Metro station in Bucharest, Romania

Gara de Nord is the name of two separate metro stations, situated near Gara de Nord train station in Bucharest and serving lines M1 and M4. Neither of the metro stations nor the railway station are interconnected, passengers being required to use the next station (Basarab) to switch from M1 to M4 directly, without having to validate a ticket.

The first station was opened on 24 December 1987 as the eastern terminus on an extension from Crângași. On 17 August 1989, the extension to Dristor was opened. The M4 station was opened on 1 March 2000 as part of the inaugural section of the line from Gara de Nord to 1 Mai.

It is very unusual mainly due to its story: Initially designed as a bilevel station, the layout of it was heavily changed, leading into a one-year delay until its opening (this involved abandoning its bilevel plan and inserting a tight turn going towards Piața Victoriei). One can notice the structures made for the bi-level tunnel, in the tunnel towards Basarab. The second station began construction during 1989, but the construction work froze due to the economic downturn following the revolution in the same year.

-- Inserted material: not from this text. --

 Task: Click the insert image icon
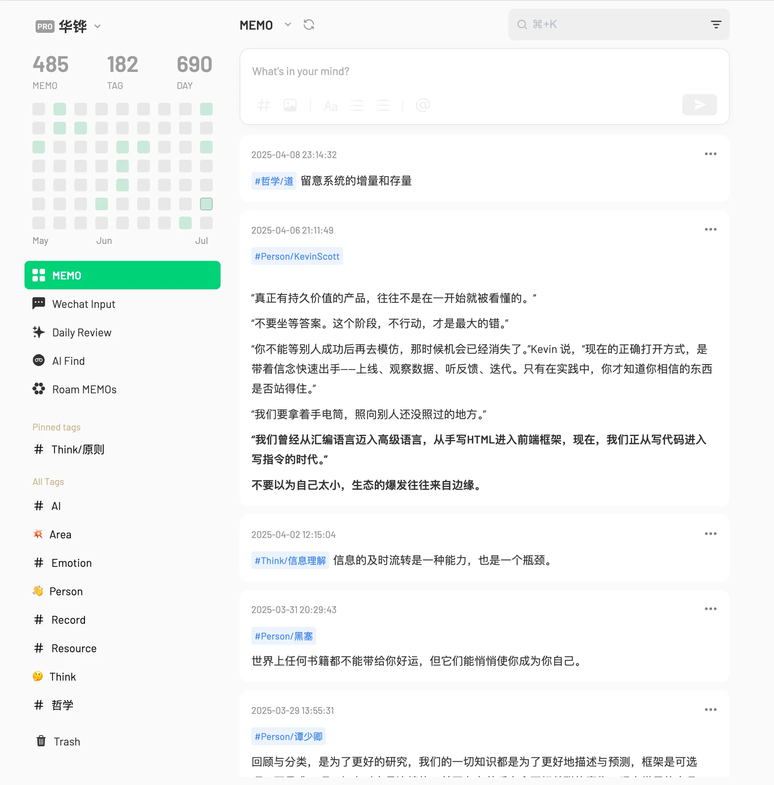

Construction on line M4 resumed in 1996, by removing the water filled in the tunnels, and it was opened in 2000. Owing to this current configuration, passengers have to exit the system and enter again, despite there being a sort of connection tunnel between the stations.

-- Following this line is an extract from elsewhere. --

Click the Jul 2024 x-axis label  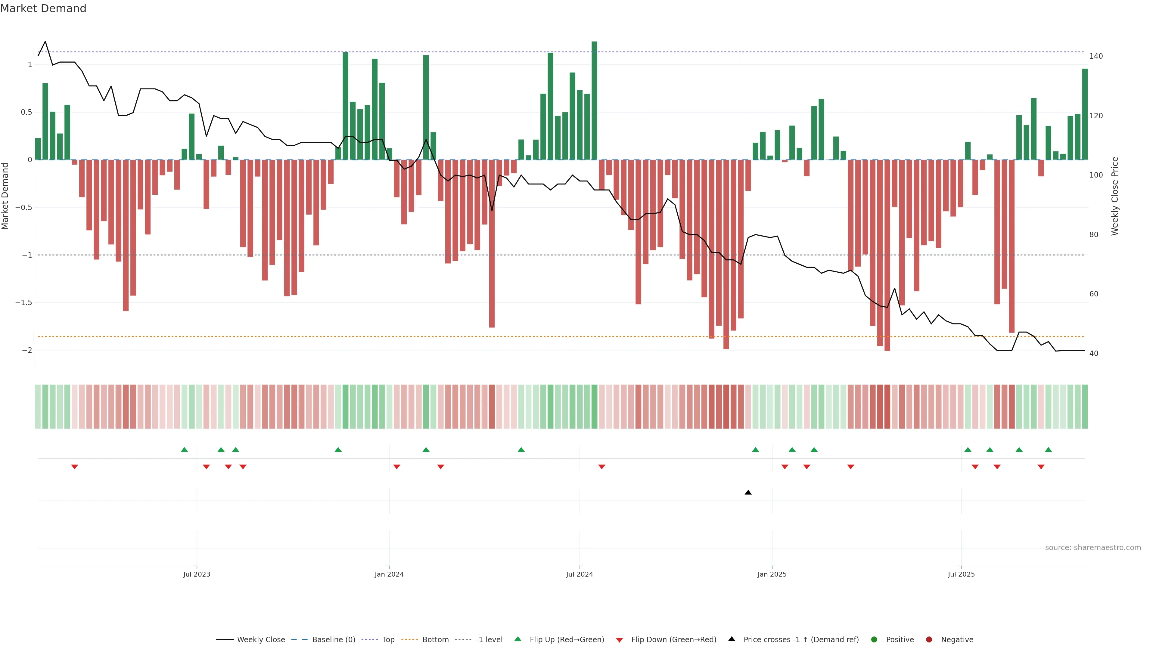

A widely circulated urban story tells how supposedly the upper deck of one of the bilevel tunnels served as a siding, where trains could be left overnight in case there was no capacity in other places. Supposedly, one Astra IVA set was left in the upper deck but the tracks leading to the sidings were destroyed by construction work, and was left there abandoned, in its place, another set with the identical numbers was delivered. The story further claims that the set was eventually found in working order after 1989, but since it could not be removed, it was left there and thieves, years later, broke into the tunnels and dismantled parts from the unit.